The Securities and Exchange Commission on Thursday voted to reinstate a rule that has been unfinished since 2015, which would extend the regulator’s powers to refund executives’ compensation when a company has a compliance breach. You will have to restore your finances.
The SEC said it would seek further public opinion on the rule, which Congress made mandatory after the 2007-2009 financial crisis, with a view to finalizing the rule next year. Go
The SEC proposed a draft in 2015, but failed to finalize it. Efforts to restore the rule are part of broader SEC pressure, now controlled by Democrats. Crackdown on corporate dishonesty By expanding its tools to punish executives.

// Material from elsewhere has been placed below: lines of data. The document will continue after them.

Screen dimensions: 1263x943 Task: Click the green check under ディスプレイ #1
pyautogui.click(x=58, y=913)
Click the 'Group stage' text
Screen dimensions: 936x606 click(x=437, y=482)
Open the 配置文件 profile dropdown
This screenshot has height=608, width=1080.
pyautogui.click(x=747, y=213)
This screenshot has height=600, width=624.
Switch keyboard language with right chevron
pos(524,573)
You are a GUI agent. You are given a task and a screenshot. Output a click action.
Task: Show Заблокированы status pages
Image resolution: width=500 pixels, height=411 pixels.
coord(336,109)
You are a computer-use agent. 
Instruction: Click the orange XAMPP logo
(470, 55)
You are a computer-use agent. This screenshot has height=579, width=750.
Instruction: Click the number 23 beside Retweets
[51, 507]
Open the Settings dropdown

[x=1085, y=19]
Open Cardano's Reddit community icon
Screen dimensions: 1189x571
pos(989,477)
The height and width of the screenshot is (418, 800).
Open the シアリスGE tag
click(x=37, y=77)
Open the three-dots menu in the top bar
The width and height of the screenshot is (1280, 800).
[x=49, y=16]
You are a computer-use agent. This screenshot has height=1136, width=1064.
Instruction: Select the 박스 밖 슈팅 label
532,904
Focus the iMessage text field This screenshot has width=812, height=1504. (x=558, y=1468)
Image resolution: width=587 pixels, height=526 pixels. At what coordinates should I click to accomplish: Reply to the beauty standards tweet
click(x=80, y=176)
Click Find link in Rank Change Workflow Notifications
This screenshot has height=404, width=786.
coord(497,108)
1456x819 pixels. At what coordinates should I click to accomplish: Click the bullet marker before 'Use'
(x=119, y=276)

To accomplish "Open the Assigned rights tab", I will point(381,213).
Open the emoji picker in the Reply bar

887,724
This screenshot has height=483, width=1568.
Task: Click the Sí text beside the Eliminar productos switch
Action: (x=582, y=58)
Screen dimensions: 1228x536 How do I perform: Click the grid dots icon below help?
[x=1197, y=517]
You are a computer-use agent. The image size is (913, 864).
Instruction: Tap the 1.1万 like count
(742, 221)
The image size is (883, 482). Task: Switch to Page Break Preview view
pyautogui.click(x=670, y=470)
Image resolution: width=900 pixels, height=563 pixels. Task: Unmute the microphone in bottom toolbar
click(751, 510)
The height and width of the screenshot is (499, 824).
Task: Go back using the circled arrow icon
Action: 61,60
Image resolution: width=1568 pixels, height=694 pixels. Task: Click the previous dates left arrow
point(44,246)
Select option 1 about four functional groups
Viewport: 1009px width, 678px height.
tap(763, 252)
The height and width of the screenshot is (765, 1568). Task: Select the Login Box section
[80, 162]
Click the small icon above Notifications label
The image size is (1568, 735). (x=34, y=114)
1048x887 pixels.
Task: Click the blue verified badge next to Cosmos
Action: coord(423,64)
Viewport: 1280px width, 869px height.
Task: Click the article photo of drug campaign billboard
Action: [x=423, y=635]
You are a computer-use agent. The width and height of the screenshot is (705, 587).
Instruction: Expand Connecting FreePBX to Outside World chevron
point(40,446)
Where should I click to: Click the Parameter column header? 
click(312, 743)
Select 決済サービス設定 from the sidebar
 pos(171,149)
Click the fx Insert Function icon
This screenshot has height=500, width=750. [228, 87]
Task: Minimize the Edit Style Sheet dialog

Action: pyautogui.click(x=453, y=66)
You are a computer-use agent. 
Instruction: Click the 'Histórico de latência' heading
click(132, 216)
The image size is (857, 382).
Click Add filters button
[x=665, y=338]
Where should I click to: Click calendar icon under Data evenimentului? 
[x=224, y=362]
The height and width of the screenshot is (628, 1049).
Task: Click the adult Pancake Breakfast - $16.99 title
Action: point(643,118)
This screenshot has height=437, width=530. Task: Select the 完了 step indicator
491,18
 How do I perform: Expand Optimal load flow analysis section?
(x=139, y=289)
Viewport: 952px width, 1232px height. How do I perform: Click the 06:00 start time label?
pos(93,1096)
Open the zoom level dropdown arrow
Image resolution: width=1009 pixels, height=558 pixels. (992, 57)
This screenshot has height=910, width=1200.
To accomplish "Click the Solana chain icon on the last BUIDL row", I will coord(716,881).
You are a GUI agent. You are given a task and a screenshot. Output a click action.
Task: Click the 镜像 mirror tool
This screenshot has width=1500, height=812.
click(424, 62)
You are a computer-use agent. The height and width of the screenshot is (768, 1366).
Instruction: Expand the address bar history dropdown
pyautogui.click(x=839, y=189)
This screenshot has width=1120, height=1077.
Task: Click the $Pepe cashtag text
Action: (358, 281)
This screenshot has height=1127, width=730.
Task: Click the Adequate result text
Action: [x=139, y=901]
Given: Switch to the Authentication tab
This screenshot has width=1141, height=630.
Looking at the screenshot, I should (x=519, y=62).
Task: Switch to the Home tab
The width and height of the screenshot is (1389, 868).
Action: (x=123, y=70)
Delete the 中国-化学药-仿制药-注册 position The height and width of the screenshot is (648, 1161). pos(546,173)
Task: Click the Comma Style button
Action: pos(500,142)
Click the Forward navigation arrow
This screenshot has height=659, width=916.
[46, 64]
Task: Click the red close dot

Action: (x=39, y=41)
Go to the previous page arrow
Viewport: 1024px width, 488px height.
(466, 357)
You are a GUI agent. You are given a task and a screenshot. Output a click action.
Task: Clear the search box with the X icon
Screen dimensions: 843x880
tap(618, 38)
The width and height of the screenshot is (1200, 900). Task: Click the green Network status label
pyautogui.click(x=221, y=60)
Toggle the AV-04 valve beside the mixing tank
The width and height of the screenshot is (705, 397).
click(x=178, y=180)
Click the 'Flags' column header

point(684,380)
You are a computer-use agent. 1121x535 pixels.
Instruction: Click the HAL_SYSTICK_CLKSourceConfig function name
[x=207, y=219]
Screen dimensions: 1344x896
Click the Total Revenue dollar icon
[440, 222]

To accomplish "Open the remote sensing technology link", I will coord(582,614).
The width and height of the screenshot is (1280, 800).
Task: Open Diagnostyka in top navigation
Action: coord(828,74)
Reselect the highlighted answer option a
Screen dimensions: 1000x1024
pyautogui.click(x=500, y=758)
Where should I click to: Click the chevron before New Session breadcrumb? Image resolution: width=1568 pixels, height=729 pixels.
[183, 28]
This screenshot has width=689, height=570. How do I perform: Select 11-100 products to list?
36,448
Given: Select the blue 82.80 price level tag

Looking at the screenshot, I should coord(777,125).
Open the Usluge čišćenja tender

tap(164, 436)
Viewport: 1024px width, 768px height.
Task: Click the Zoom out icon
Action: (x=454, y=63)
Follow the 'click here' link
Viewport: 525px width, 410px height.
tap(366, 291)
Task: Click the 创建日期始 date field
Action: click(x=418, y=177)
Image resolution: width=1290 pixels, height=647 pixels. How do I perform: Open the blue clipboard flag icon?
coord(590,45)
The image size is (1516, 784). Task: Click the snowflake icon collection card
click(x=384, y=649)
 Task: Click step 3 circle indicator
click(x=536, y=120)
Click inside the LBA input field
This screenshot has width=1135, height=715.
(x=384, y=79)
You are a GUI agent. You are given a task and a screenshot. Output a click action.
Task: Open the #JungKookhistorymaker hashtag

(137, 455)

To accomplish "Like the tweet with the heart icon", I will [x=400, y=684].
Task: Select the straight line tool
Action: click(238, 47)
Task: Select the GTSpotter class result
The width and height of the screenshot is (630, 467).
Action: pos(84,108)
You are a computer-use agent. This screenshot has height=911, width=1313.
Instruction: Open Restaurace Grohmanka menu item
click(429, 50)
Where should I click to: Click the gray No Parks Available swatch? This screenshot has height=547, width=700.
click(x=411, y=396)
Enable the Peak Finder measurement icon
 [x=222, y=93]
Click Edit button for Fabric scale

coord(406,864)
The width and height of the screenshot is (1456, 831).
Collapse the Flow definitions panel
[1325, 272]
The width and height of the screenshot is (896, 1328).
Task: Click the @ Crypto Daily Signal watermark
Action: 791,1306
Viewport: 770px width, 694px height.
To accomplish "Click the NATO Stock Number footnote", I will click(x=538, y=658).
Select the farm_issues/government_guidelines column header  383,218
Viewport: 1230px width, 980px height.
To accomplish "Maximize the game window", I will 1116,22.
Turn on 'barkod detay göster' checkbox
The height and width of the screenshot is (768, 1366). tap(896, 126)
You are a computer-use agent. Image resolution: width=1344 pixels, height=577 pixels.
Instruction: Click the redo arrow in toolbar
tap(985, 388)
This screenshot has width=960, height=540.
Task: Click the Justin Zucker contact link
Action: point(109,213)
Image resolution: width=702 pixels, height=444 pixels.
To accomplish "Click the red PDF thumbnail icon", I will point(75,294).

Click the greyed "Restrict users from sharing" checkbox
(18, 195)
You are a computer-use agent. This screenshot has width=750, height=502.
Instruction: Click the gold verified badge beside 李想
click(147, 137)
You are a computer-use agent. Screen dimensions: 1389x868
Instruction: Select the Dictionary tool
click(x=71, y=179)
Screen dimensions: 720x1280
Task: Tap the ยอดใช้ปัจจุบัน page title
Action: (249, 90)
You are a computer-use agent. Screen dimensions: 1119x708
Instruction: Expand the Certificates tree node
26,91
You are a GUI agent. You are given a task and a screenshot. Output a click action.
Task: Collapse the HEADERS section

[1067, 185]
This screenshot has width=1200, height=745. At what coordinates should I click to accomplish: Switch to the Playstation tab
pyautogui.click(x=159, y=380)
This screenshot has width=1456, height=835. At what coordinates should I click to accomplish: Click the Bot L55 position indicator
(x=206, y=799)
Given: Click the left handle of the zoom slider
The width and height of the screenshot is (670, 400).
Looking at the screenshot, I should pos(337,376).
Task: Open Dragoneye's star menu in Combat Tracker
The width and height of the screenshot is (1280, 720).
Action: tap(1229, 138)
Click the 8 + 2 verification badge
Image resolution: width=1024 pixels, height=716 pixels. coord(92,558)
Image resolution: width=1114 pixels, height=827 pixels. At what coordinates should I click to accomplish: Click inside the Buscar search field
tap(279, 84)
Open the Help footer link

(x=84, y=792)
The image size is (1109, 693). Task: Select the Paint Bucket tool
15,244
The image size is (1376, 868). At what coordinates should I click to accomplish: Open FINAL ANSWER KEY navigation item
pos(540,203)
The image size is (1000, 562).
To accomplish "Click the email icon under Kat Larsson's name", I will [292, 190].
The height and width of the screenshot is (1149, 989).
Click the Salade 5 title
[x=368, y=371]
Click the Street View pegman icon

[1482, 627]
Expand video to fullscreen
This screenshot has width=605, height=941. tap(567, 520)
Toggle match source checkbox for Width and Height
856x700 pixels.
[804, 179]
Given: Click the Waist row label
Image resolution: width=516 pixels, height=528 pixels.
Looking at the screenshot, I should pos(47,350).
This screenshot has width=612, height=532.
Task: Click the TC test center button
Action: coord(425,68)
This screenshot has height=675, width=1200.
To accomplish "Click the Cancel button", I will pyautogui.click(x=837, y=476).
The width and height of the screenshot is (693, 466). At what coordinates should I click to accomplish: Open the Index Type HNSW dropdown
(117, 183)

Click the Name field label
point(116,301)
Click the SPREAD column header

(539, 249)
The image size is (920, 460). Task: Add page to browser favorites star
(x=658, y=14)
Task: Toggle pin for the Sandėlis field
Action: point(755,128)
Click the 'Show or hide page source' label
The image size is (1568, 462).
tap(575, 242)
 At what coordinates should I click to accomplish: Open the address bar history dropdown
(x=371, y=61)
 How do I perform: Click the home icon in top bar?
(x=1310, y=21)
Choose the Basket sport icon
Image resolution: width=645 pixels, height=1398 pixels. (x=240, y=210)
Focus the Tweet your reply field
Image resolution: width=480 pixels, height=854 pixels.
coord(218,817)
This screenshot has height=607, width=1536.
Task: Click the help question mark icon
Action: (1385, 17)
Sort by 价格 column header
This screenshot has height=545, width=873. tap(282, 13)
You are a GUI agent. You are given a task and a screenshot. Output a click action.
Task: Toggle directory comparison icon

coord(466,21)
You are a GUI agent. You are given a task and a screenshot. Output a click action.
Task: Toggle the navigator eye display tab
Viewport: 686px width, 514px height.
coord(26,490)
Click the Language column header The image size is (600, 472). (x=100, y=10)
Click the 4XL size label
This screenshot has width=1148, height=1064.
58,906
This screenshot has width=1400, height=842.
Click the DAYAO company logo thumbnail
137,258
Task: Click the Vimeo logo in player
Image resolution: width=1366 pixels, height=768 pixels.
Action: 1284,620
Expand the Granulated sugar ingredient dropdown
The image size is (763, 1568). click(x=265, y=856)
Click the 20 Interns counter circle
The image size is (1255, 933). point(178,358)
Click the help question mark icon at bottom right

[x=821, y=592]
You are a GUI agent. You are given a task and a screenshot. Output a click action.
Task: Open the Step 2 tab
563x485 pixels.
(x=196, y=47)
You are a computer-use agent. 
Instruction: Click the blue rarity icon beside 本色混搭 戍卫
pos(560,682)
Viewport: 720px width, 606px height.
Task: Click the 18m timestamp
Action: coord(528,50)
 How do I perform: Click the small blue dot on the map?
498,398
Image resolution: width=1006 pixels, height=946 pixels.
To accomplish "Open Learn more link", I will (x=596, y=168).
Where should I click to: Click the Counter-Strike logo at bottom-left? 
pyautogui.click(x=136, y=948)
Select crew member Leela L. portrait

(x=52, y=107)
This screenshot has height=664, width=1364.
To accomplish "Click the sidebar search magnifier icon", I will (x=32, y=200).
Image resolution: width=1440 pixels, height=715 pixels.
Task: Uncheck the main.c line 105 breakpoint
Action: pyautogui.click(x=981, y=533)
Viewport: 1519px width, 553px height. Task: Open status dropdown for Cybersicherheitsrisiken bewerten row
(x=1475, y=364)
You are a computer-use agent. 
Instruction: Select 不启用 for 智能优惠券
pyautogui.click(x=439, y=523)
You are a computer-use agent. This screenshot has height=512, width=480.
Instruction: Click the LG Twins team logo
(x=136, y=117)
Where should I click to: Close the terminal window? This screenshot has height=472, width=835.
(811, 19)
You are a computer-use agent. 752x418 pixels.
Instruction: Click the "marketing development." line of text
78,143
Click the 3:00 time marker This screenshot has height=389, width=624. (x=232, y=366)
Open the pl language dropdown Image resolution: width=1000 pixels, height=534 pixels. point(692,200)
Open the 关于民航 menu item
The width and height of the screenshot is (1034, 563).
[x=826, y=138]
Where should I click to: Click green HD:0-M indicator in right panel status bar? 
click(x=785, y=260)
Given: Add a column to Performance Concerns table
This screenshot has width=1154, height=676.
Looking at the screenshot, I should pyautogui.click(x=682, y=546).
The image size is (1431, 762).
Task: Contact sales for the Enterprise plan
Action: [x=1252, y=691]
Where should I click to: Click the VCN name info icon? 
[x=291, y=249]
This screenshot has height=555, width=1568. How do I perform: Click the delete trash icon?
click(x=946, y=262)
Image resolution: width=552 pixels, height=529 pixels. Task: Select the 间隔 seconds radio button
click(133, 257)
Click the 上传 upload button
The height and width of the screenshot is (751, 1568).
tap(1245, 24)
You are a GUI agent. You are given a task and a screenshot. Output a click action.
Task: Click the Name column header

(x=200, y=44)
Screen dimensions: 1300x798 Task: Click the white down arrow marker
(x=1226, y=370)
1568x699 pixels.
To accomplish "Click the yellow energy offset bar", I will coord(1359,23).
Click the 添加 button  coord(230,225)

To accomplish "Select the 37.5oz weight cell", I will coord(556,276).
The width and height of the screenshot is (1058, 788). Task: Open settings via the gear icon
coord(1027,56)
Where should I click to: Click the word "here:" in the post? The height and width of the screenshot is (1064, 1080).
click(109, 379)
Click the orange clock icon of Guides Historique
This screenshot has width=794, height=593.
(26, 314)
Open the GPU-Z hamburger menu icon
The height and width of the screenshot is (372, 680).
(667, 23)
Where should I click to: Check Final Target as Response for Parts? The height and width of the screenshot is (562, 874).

The agency’s chair, Gary Jensler, said in a statement that reopening the comment period gives Watchdog an opportunity to “strengthen the transparency and quality of corporate financial statements, as well as hold corporate executives accountable to their investors.” “
If finalized, the measure would apply to public companies of all sizes and to any executive officer who makes policy-making decisions and who has received incentive compensation, including stock options, which has dramatically reduced the agency’s current kilos. Expanded the scope of back-to-back options created in 2002.
The SEC can. Use the new power If the company had to pay the relevant executive for “material non-compliance” with the securities laws, it would have to pay more.
This will apply to compensation paid over three years, which leads to recovery.
It will also instruct US stock exchanges to set listing standards, which will require each issuer to develop and implement such a policy.
Five SEC commissioners on Thursday unanimously voted to reopen the referendum period, proposing a tougher interpretation of the rule than the previous 2015 proposal, including “accounting restoration”. The scope should have been reconsidered and a reasonable conclusion reached. Look behind.